Nutrition is a key factor affecting bone development. Therefore, building a diet that contains all the necessary nutrients for the body is essential. It is not just about eating to satisfy hunger but also about consuming enough energy for daily activities and providing enough nutrients to promote bone development.

Supplementing with necessary nutrients: To ensure that bones always develop and stay strong, it is important to supplement with vitamins, especially vitamin D, and minerals such as iron, zinc, and calcium in daily meals. Children in the growth stage who do not receive enough of these nutrients are at risk of developing rickets, malnutrition, and slow bone development. For adults, they may experience conditions such as soft bones, fractures, or osteoporosis.


Using functional foods for support: In addition, to provide enough nutrients for bones, you can also use functional foods for supplementation. However, it is important to choose the right and genuine products to avoid harming your body.

Avoid foods high in fat and carbonated drinks: According to top nutrition experts in the United States, using fast foods, foods high in fat, and carbonated drinks, stimulants will inhibit bone development. Among them, carbonated drinks contain a lot of phosphoric acid which affects the body’s ability to absorb calcium, leading to bone problems.

Physical activity

Physical activity has a significant impact on bone development. You can engage in physical activity through exercises such as swimming, jumping rope, sprinting, basketball, or simply going to the gym, doing yoga. When the body is active, the pituitary gland will continuously be stimulated to produce growth hormones, accelerating the process of bone regeneration. In addition, sweating is also continuously produced to help remove harmful substances from the body. Therefore, you should spend at least 30 to 45 minutes in the morning or evening to exercise and stretch your body.


Quality of sleep

Bone development usually occurs at night when the body is in a relaxed state. On the other hand, when the body falls asleep, the pituitary gland will start to function and produce growth hormones. This process usually occurs from 11 pm to 3 am. Therefore, you need to sleep before 10 pm and get enough sleep for 8-9 hours every day.

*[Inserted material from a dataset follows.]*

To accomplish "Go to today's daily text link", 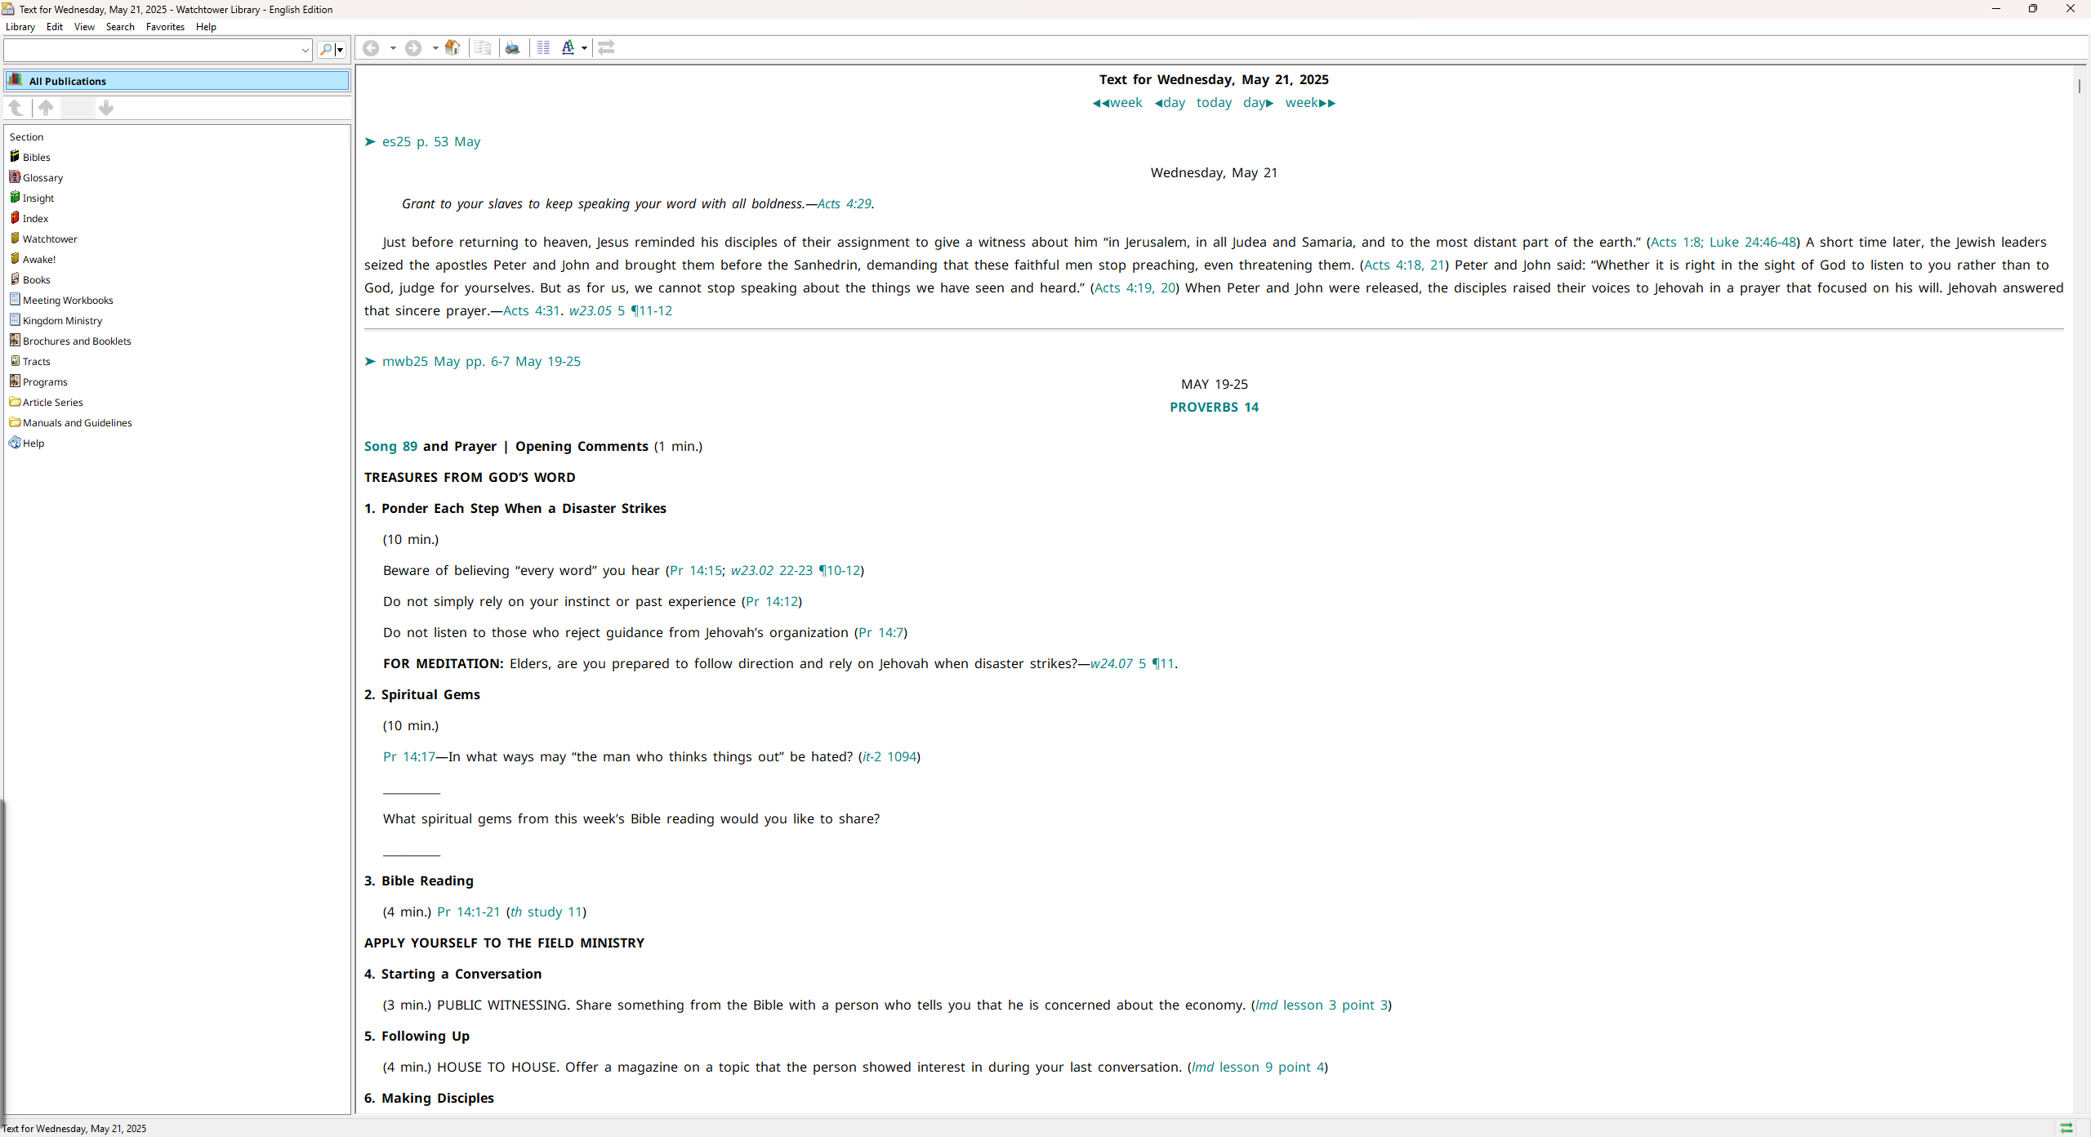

To ensure the quality of sleep, in addition to going to bed on time, create a comfortable and peaceful sleeping environment for yourself. A spacious bed, a room with little light, good ventilation, and soundproofing will help you sleep better. Developing the habit of not using technology devices 30 minutes before bed will also help you fall asleep easier.


Other factors

Lifestyle habits: Habits such as using stimulants, eating too much salt and starch, etc., are all factors that slow down the formation and development of bones. Therefore, limit the use of stimulants, replace salt in dishes with other seasonings, reduce starch intake or use whole grain bread, and brown rice in your diet.

Weak immune system: A weak immune system also has a significant impact on the formation and development of bones. A healthy person will have a taller and larger stature than others. Moreover, when your immune system is weak, you need to use a lot of antibiotics to boost your health. This makes it difficult for your bones to develop comprehensively.

Social environment: The social environment is also an objective factor that affects bones. Living in a place with full health services, clean food sources to use, and entertainment activities not only improves your mental state but also keeps your body ready to absorb and develop.

The process of bone formation and development goes through five stages associated with the ages of human life. It goes through the stages of formation, development, and balance during growth and then starts to show signs of degeneration and aging through bone loss and aging. There are many factors that affect the process of bone formation and development. However, whether the influence is positive or negative depends on your choices. Always pay attention to nutrition, lifestyle, sleep, and exercise to promote optimal bone development.